Maybe we could do it right next time and create two separate nations, one for traditionalists to reenact The Handmaid’s Tale and one for progressives to have a shot at Ecotopia. Sure, a lot of us will have to pull up stakes, just like India in 1947, but it might be worth it to have like-minded folks for neighbors. I for one am getting tired of feeling like half the readers who post opinions to the on-line Prescott Courier are people I’d just as soon cross the street to avoid.
E pluribus duo. Isn’t that the ways it’s been from the start? Federalists and Jeffersonians, Republicans and Democrats, Traditionalists and Progressives, all trying to foist their points of view on the other side and making the other guys miserable.
We’ve been making each other miserable for too long. Let’s wake up and smell the coffee – your basic Maxwell House for one side, fair trade organic for the other – and file for divorce before things get any uglier.
Just as the Bible is open to interpretation – especially when it comes to narratives that clearly fall in the realm of folklore and myth – the same is true of the Constitution. And just as the authors of the various biblical books cannot be said to be infallible, neither can the Framers. (After all, they beat around the bush when it came to the slavery issue.) They fashioned a blueprint for government that was appropriate to their times; had they had a soothsayer in their midst who could have seen what the United States would become over the course of two hundred-plus years, they might well have run for the hills. And while they did provide an amendment process, they surely didn’t anticipate the complications posed by fifty states and 300 million people, not to mention expanded suffrage. I’m just sayin’ that being inked on parchment ain’t the same as being engraved in stone, and appropriateness to 1787 is no more an answer for today’s ills than are biblical injunctions against eating shellfish.
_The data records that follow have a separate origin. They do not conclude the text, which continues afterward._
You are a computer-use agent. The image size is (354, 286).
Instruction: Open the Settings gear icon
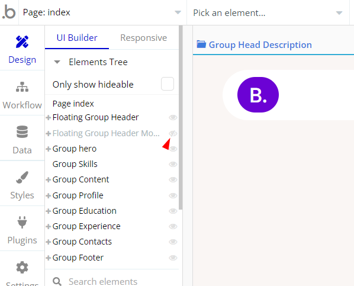[x=22, y=268]
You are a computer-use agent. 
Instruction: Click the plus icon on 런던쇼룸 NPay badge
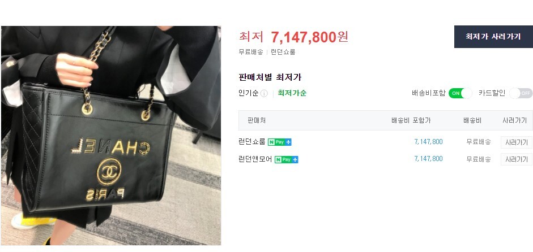288,142
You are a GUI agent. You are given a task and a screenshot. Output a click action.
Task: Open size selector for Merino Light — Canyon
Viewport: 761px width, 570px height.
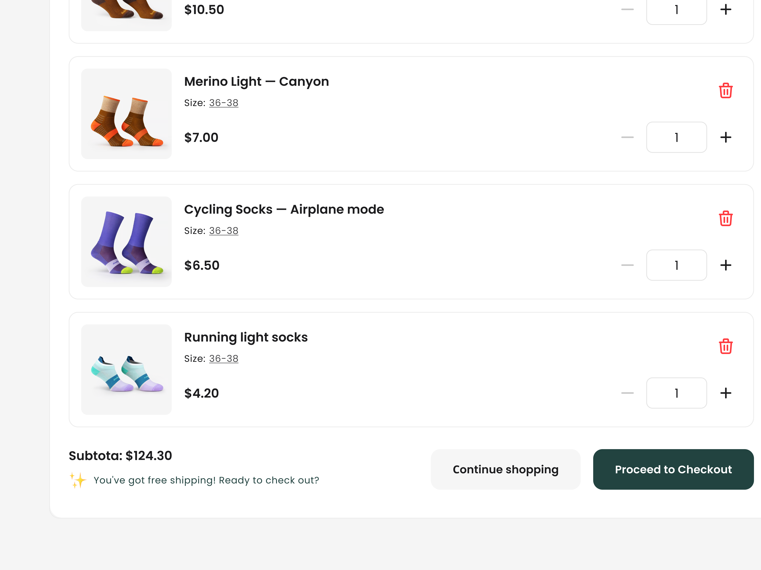pyautogui.click(x=224, y=102)
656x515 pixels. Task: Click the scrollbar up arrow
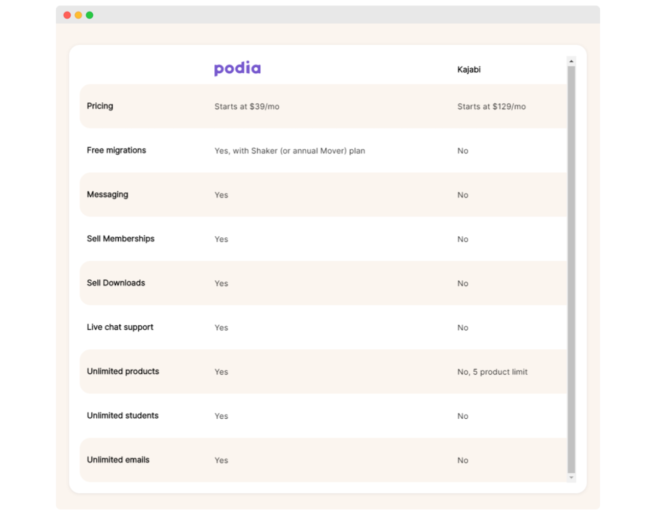[x=571, y=61]
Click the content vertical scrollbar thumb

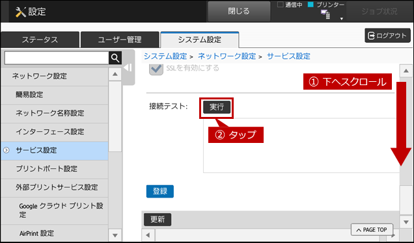pos(406,199)
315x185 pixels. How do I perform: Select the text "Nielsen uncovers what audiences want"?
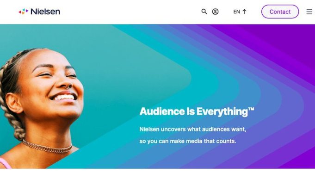pos(192,129)
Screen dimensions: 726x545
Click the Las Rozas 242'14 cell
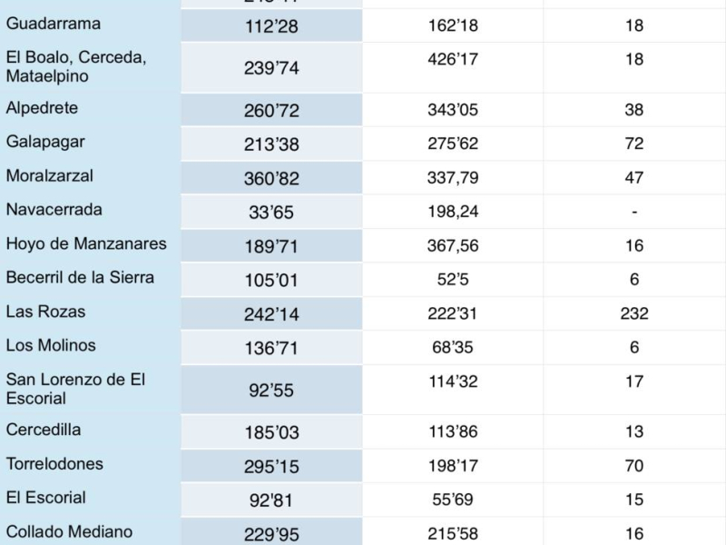[271, 313]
Arguing a course of action simply because it’s prescribed in either work is appealing to authority that’s long dead.
We are our own authority.
Okay, I recognize that you have to have some sort of foundation, otherwise you’ve got anarchy on your hands. The U.S. Constitution is obviously an excellent framework for a representative form of government that has weathered a lot of storms, but its very adaptablilty (or nonspecificity) throws us into constant perplexity. We already have different translations of the Bible (and conservatives are still trying to rewrite it); maybe it’s time we all got together to rewrite the Constitution so we can stop arguing over what it really means and get on the same page for a change. We are our own authority. We can rewrite the rules if we want – we just all have to agree.
But what are the odds of such agreement? That’s about as promising a scenario as the situation the Framers faced: advocates of a strong central government vs. states-righters, slave-holders vs. those who believed that “all men are created equal”... We’d be right back where they started, with abortion replacing slavery as the divisive moral quandary.
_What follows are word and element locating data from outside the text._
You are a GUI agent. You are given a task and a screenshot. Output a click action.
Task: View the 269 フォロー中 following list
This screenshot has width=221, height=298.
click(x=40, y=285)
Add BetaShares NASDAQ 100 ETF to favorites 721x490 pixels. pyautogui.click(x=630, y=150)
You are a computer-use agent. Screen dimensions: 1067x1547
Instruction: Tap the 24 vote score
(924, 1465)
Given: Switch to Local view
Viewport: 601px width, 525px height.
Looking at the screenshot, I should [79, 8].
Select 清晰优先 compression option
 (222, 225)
Maybe we could do it right next time and create two separate nations, one for traditionalists to reenact The Handmaid’s Tale and one for progressives to have a shot at Ecotopia. Sure, a lot of us will have to pull up stakes, just like India in 1947, but it might be worth it to have like-minded folks for neighbors. I for one am getting tired of feeling like half the readers who post opinions to the on-line Prescott Courier are people I’d just as soon cross the street to avoid.
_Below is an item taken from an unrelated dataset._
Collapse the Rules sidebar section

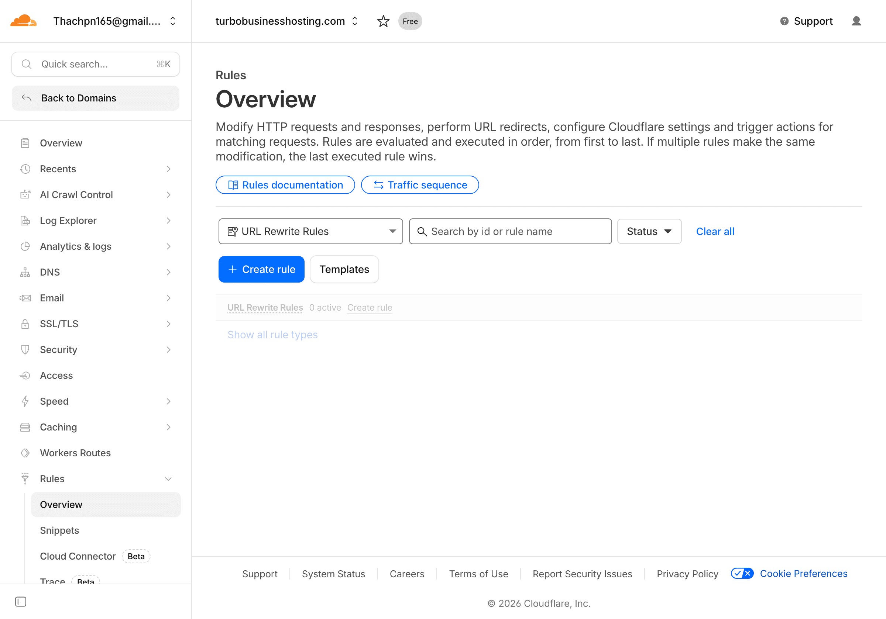pyautogui.click(x=168, y=479)
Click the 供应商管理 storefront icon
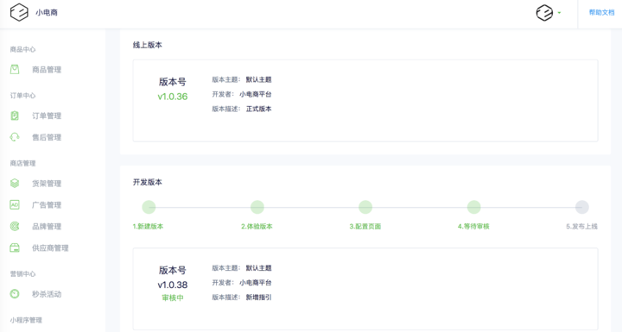Screen dimensions: 622x332 [x=15, y=248]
E pluribus duo. Isn’t that the ways it’s been from the start? Federalists and Jeffersonians, Republicans and Democrats, Traditionalists and Progressives, all trying to foist their points of view on the other side and making the other guys miserable.
We’ve been making each other miserable for too long. Let’s wake up and smell the coffee – your basic Maxwell House for one side, fair trade organic for the other – and file for divorce before things get any uglier.